One point to note in relation to the Commission’s guidance on small payments or honorariums is that it says that the Commission’s consent is not usually required if:
- for non-company charities, the individual payment is £1,000 or less; or
- for charitable companies, the individual payment is £200 or less; and
- the total payment to all trustees of the charity (regardless of type) during the financial year does not exceed £1,000.
Whilst the guidance is not clear, the final condition means total payments of any type (except expenses) made to trustees or connected persons. Therefore, for example, if the charity pays one trustee £950 a year for goods or services, then the payment of an honorarium to a trustee of £200 will need the prior consent of the Commission as it will take the total paid to trustees in that year to over £1,000.
Key takeaways
The revised guidance does not change the law relating to payments by charities to trustees or those connected to them, but it raises the accountability bar.
Before considering any form of payment to a trustee or someone connected to a trustee:
- Check your powers – this can be your governing document, Commission authority or statutory.
- Put the charity first – consider if you would make the same decision if no personal connection existed.
- Manage conflicts scrupulously – trustees with a personal interest must be absent from discussions and decisions and their personal interest must be minuted.
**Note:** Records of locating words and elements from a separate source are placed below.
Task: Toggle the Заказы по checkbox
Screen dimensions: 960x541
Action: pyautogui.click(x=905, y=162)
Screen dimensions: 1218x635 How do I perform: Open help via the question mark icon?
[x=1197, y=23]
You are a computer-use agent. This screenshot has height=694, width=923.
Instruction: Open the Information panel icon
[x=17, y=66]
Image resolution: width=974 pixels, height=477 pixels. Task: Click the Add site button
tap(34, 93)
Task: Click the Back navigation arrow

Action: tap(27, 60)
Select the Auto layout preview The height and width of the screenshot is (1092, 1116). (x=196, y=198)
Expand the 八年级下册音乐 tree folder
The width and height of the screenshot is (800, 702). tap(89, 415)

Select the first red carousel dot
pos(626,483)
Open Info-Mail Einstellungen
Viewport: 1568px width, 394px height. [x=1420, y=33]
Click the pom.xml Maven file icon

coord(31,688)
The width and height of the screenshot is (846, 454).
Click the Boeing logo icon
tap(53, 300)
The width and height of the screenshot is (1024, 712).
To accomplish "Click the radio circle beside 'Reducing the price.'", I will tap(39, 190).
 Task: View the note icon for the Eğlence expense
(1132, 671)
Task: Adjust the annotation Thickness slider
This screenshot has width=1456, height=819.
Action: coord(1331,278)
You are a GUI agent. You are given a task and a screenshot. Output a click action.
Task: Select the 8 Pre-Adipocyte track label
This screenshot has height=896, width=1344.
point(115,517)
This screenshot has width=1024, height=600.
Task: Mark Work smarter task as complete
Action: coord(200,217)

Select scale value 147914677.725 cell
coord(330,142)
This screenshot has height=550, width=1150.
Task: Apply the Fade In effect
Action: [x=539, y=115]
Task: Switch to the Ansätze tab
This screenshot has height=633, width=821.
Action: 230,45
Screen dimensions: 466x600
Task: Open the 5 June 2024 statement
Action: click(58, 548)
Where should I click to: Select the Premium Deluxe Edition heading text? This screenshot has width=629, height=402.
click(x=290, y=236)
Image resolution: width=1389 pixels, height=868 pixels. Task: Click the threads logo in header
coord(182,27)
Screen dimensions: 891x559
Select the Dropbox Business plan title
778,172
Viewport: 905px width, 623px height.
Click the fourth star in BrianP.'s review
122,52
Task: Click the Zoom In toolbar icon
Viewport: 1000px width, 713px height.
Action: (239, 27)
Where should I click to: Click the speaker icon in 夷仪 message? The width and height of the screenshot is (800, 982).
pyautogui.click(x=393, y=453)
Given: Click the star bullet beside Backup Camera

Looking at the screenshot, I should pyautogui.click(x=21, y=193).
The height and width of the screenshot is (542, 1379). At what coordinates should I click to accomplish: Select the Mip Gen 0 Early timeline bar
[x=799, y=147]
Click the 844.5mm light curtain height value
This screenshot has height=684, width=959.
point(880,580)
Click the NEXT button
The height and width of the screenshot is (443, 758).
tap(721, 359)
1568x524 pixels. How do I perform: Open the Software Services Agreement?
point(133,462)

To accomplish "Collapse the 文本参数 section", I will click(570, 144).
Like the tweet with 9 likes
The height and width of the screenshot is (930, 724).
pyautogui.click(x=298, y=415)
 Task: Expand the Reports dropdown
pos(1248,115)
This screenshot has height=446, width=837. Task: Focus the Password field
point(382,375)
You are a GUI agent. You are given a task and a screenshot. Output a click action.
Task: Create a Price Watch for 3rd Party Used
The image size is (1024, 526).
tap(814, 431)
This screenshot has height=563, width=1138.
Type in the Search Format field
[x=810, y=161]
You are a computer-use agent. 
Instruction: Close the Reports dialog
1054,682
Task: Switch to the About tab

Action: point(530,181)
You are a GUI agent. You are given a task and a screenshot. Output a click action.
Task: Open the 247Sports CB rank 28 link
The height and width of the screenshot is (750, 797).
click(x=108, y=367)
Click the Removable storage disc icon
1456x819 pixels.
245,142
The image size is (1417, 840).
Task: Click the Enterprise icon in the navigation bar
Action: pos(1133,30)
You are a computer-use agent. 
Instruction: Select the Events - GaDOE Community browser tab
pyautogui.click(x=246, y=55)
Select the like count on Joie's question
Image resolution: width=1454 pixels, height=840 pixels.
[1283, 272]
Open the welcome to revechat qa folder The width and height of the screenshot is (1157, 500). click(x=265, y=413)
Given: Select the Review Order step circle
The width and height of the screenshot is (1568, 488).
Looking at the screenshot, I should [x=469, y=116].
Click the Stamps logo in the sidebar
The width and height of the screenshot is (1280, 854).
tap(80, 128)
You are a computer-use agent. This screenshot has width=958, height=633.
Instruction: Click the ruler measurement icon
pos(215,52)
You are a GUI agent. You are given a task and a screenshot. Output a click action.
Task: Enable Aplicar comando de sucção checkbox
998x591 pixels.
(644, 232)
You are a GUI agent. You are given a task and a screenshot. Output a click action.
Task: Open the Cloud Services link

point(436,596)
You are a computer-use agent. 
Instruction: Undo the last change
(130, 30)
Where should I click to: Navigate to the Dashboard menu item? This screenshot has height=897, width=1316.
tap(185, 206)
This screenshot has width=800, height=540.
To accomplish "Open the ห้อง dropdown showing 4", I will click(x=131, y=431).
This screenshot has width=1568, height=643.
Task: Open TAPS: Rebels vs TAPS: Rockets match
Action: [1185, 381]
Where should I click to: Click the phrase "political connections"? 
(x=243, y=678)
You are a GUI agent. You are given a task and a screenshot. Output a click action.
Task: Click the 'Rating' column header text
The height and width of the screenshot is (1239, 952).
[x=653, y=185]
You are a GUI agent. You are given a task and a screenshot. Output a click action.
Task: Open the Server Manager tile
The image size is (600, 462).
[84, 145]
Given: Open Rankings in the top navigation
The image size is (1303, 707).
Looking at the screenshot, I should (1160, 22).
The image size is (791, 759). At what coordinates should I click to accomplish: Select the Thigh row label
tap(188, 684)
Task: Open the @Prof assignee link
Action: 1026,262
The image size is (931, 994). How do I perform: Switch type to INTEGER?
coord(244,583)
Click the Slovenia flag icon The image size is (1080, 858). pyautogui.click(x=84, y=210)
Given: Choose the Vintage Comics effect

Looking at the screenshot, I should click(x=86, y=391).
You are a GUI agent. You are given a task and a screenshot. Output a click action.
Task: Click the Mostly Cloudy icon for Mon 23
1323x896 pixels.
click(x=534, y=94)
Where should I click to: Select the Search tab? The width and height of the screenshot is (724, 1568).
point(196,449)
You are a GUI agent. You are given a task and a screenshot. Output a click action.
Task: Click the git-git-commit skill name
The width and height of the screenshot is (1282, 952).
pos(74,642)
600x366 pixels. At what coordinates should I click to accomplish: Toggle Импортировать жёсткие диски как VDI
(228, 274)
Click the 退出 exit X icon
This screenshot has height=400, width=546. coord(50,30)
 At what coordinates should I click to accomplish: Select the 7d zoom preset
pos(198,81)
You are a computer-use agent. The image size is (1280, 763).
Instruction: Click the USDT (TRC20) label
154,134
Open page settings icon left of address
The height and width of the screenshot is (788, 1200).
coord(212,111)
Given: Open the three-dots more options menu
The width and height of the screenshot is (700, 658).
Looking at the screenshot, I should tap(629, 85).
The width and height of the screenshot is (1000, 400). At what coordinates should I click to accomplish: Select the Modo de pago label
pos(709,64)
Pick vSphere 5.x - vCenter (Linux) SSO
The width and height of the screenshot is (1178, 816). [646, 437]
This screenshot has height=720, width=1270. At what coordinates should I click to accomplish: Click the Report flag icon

- Connected persons – if the payment is going to anyone linked to a trustee, such as their relatives or employer, pause and ascertain if this is deemed to be a payment to a trustee. If it is, can it/how can it be made? Also it should be ensured that any conflict of interest is declared and managed transparently.
- Document everything – keep clear, detailed minutes of decisions, agreements and how they were reached.
- Report transparently – disclose all payments in the charity’s annual accounts and to the Commission if required.
The Commission’s updated guidance reflects a clear intention to scrutinise trustee payments more closely. Even well-intentioned arrangements can lead to regulatory consequences if the proper safeguards are not in place. Charities must approach any such payments with caution, transparency and focus on the charity’s best interests.